GRACE and SMAP provide contrasting data at the same in situ sites, and they perform with varying levels of accuracy for distinct land types across the state. Figure 2 shows an example of a poor SMAP performance during the spring snowmelt season, but excellent performance during a dry summer at the same location. Snow on the ground interferes with the radiative signals which SMAP relies upon, leading to inaccurate soil moisture estimates. The SMAP product represents soil moisture observations in croplands and grasslands best throughout the year, especially in summer. GRACE, however, performed poorly in most areas during all seasons (Figure 3). This is likely due to the fundamental measurements of GRACE related to large-scale distributions of soil moisture while the station observations are sensitive to unresolvable local effects.

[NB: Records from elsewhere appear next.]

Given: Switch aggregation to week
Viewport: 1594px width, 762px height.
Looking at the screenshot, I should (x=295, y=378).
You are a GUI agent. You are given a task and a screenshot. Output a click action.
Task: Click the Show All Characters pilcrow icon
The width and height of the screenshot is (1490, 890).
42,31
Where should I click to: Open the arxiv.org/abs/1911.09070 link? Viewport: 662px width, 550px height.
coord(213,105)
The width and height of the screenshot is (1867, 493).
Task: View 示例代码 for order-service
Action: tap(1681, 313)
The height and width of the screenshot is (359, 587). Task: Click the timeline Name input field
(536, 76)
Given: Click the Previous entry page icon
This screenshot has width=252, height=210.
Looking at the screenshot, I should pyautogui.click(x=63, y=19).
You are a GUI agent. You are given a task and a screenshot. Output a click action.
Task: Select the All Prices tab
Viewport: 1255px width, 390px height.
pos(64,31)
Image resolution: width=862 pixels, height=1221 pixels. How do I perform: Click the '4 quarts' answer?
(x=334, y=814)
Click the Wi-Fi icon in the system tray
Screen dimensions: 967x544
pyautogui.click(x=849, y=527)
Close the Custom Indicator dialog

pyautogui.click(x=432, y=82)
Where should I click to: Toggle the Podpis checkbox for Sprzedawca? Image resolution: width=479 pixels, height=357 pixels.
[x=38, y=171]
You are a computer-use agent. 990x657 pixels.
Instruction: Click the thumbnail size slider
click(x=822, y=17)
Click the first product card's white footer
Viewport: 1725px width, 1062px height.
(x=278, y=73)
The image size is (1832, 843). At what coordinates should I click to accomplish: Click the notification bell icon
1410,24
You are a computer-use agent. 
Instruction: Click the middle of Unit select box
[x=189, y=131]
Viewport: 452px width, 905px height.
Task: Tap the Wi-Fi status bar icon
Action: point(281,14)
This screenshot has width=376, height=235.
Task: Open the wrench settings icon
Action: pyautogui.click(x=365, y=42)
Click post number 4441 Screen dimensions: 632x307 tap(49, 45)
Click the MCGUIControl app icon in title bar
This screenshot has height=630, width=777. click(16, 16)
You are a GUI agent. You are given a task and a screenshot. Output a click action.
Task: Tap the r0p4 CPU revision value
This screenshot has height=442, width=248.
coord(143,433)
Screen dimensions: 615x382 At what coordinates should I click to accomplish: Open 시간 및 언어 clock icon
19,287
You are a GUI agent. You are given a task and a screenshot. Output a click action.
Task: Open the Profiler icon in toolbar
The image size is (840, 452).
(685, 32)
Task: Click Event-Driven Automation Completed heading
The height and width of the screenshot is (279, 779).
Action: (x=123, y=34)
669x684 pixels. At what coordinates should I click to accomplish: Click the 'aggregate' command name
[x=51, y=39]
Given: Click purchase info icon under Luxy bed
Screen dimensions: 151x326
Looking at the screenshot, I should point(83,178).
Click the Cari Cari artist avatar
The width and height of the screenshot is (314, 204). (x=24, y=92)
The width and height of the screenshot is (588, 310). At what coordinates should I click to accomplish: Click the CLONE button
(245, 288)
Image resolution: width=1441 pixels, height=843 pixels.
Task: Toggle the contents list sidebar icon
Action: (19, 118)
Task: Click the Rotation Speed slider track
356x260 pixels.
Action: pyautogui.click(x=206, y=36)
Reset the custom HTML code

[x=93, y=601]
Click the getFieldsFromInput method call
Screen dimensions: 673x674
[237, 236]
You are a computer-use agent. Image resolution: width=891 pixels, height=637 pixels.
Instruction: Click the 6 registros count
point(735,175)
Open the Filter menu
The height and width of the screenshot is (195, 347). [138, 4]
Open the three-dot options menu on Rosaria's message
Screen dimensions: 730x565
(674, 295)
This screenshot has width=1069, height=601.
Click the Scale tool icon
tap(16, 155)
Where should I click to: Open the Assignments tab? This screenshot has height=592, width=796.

Despite discrepancies in the datasets and the limited periods of analysis, my results (Figure 3) show that SMAP is generally more useful than GRACE when using satellite products for soil moisture monitoring in Washington. The main takeaway from my project is that drought coordinators, agricultural interests, and public officials should take land type and seasonality into careful consideration and gather soil moisture information from multiple sources. There is still plenty of work to be done on making soil moisture monitoring more cohesive in Washington state.

Data
1: GRACE-FO L4 Data: Matthew Rodell and Hiroko Kato Beaudoing, NASA/GSFC/HSL. (2021). Groundwater and soil moisture conditions from grace and grace-fo data assimilation l4 7-days 0. 125 x 0. 125 degree u. S. Version 4. 0. NASA Goddard Earth Sciences Data and Information Services Center. doi: 10.5067/UH653SEZR9VQ. [August 2023].
2: SMAP-L4 Data: Reichle, R., G. De Lannoy, R. D. Koster, W. T. Crow, and J. S. Kimball. 2017. SMAP L4 9 km EASE- Grid Surface and Root Zone Soil Moisture Geophysical Data, Version 3. Boulder, Colorado USA. NASA National Snow and Ice Data Center Distributed Active Archive Center. doi: 10.5067/B59DT1D5UMB4. [August 2023].